= Beginning of Section =

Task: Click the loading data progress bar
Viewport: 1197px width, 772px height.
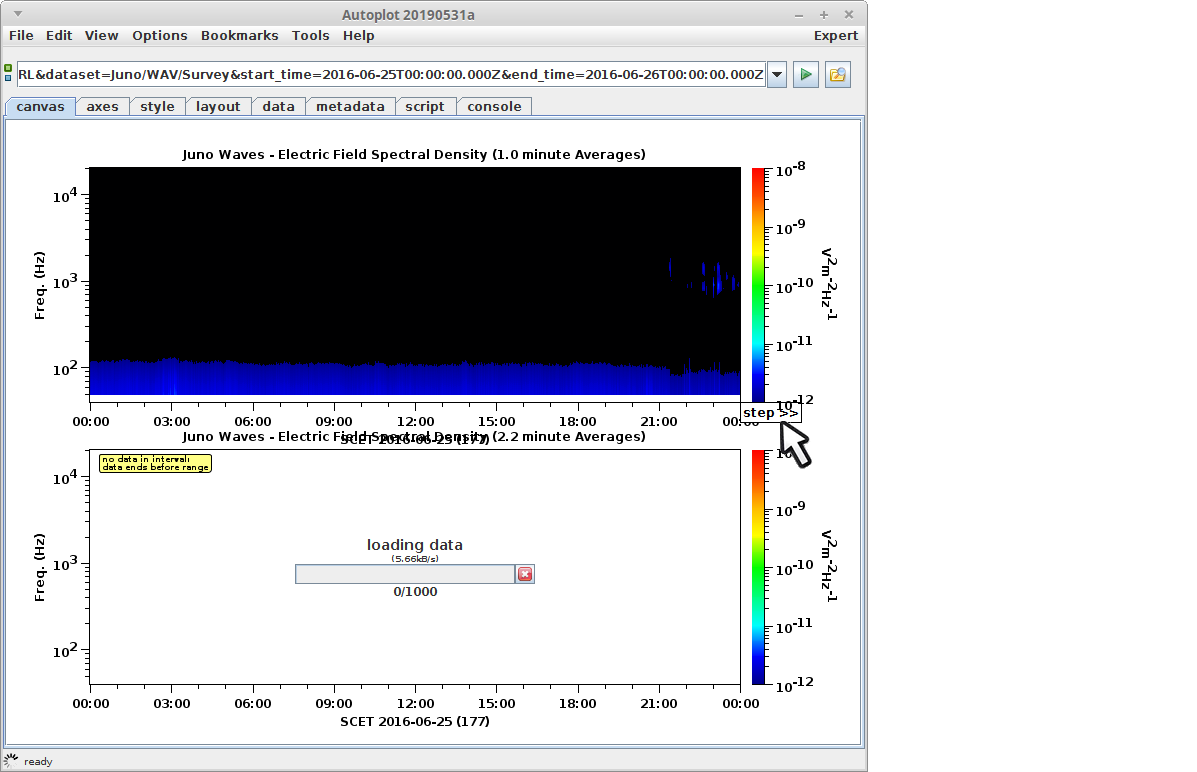Action: click(x=405, y=574)
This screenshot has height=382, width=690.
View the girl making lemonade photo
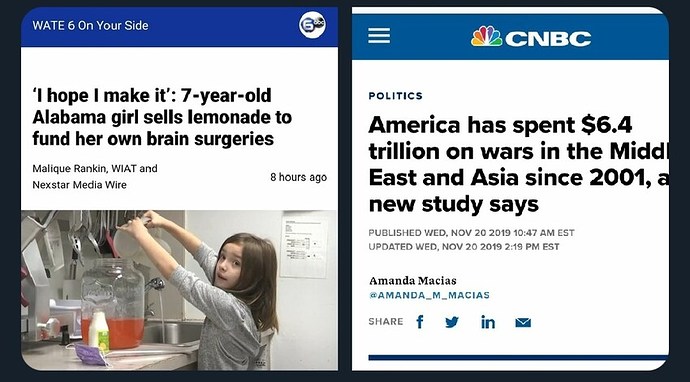[x=180, y=290]
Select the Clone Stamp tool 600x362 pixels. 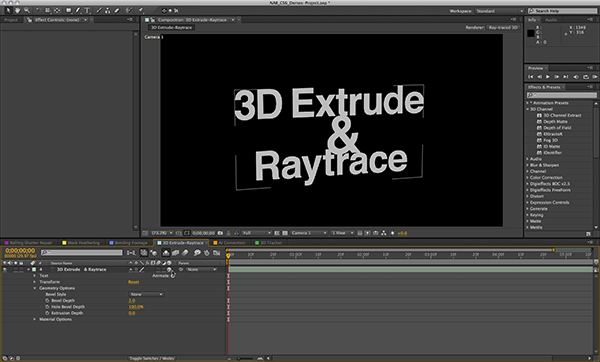(x=108, y=11)
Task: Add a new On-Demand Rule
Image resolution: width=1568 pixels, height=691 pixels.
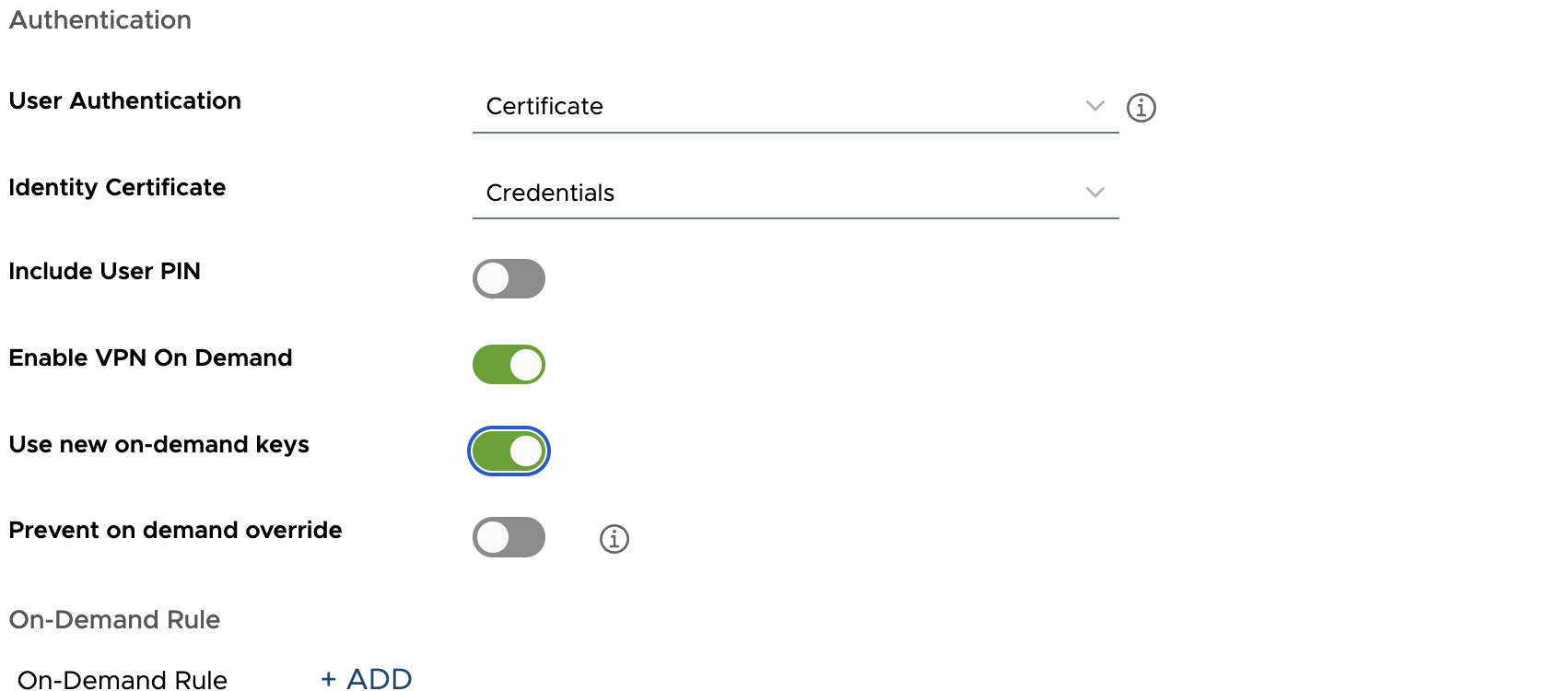Action: (367, 679)
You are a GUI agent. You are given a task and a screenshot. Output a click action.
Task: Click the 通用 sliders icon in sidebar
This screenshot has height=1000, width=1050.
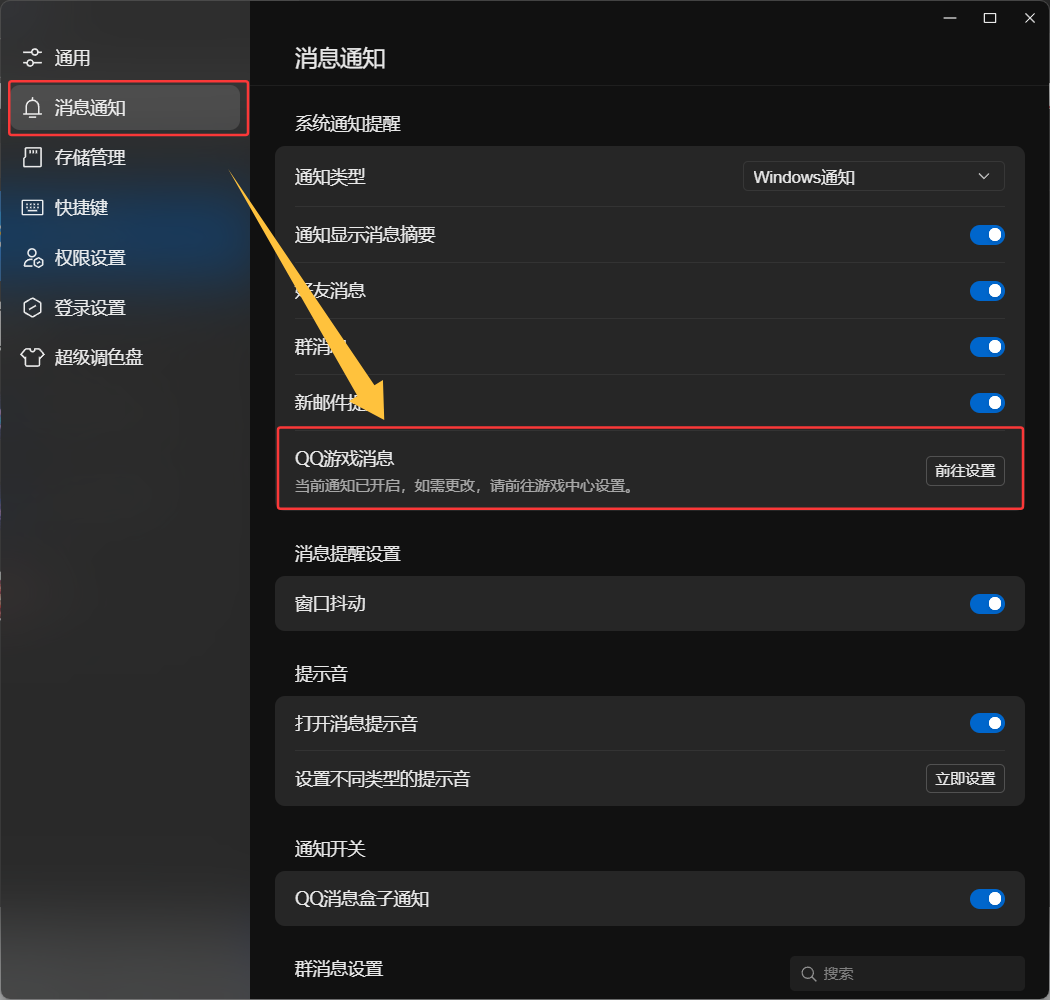[x=33, y=58]
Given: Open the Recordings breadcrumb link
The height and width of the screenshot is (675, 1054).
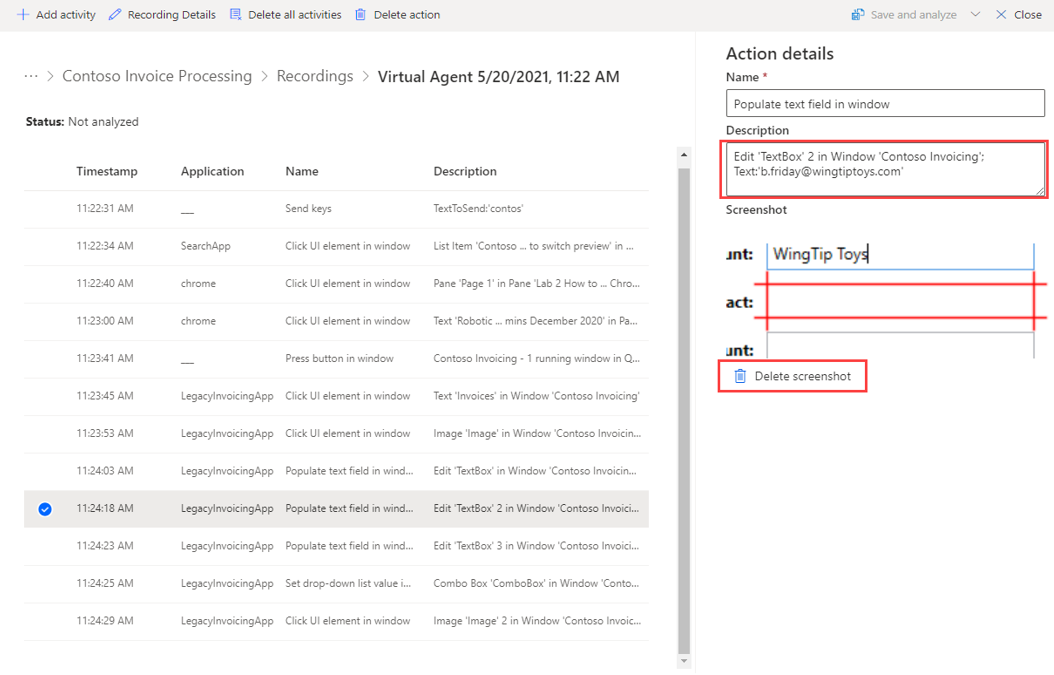Looking at the screenshot, I should [315, 76].
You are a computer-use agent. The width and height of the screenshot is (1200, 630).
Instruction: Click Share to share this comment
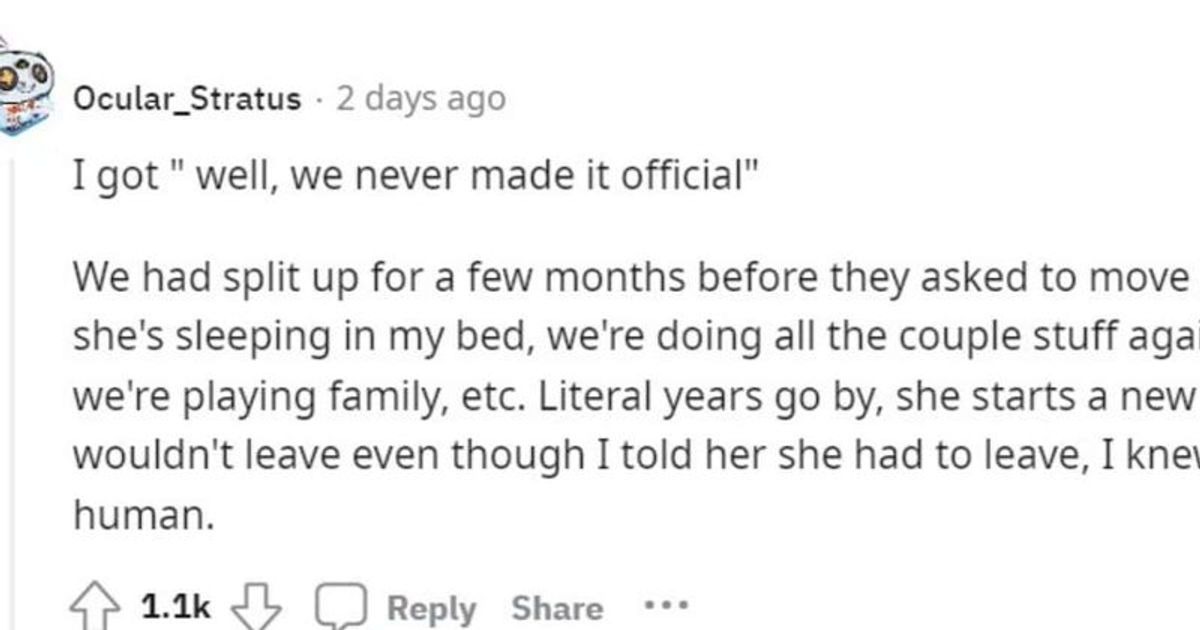click(x=557, y=606)
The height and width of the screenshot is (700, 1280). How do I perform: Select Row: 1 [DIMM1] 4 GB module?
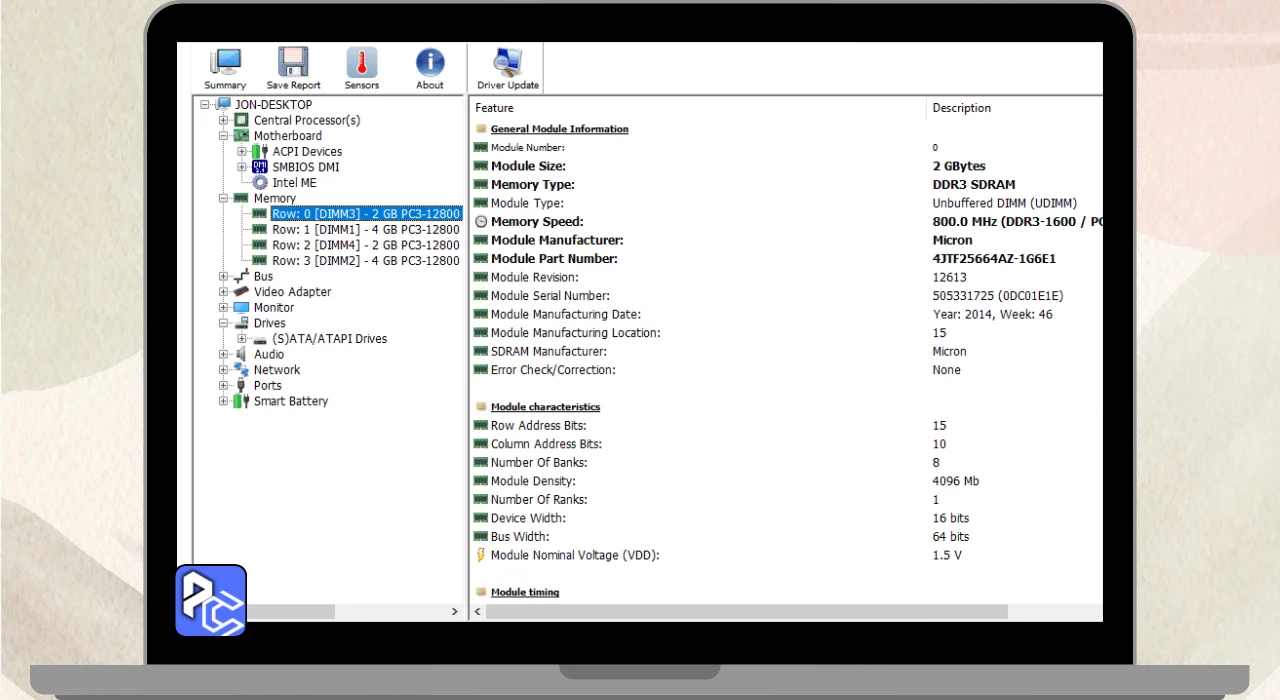tap(365, 229)
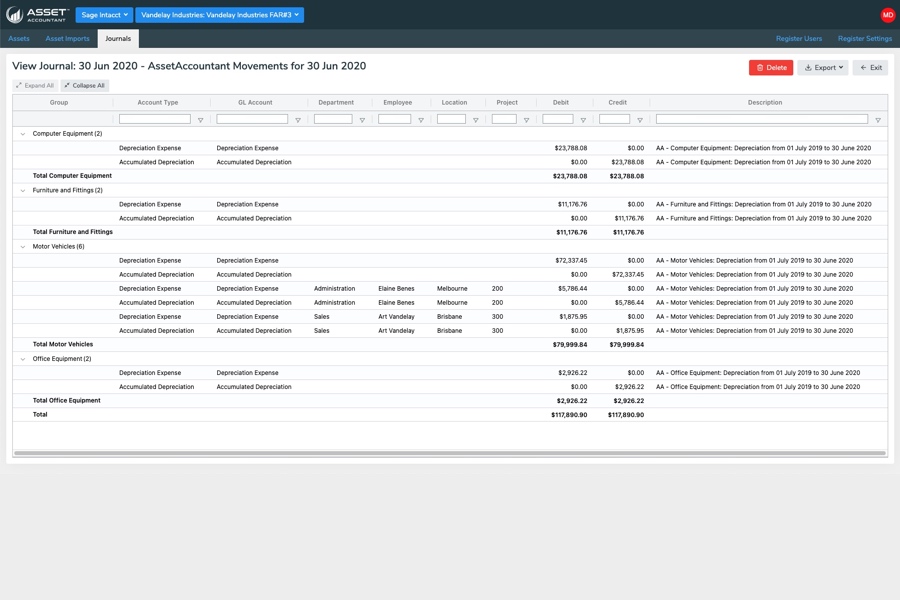900x600 pixels.
Task: Click the Asset Accountant logo
Action: click(37, 15)
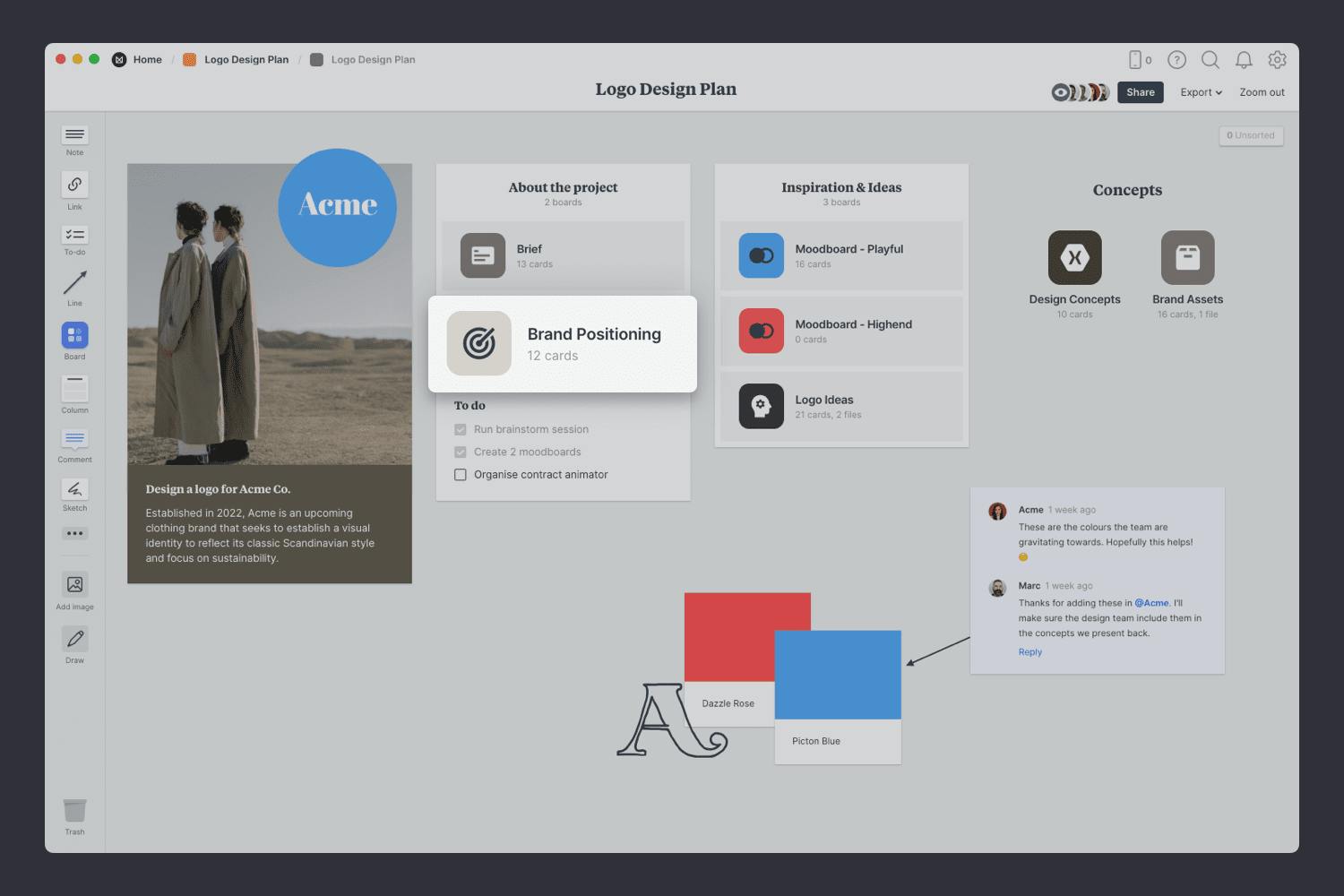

= End of Section =

About this task: Only one thing is required: an exact printout of the lines from the line containing "You are a GUI" through the last line of the records, pictures excluded.

Problem solution:
You are a GUI agent. You are given a task and a screenshot. Output a click action.
Task: Click the 通用 sliders icon in sidebar
This screenshot has height=1000, width=1050.
[x=33, y=58]
Given: Open the Recordings breadcrumb link
The height and width of the screenshot is (675, 1054).
Looking at the screenshot, I should [315, 76].
You are a computer-use agent. The width and height of the screenshot is (1200, 630).
Instruction: Click Share to share this comment
click(x=557, y=606)
The height and width of the screenshot is (700, 1280). How do I perform: Select Row: 1 [DIMM1] 4 GB module?
tap(365, 229)
900x600 pixels.
Task: Click the Asset Accountant logo
Action: click(37, 15)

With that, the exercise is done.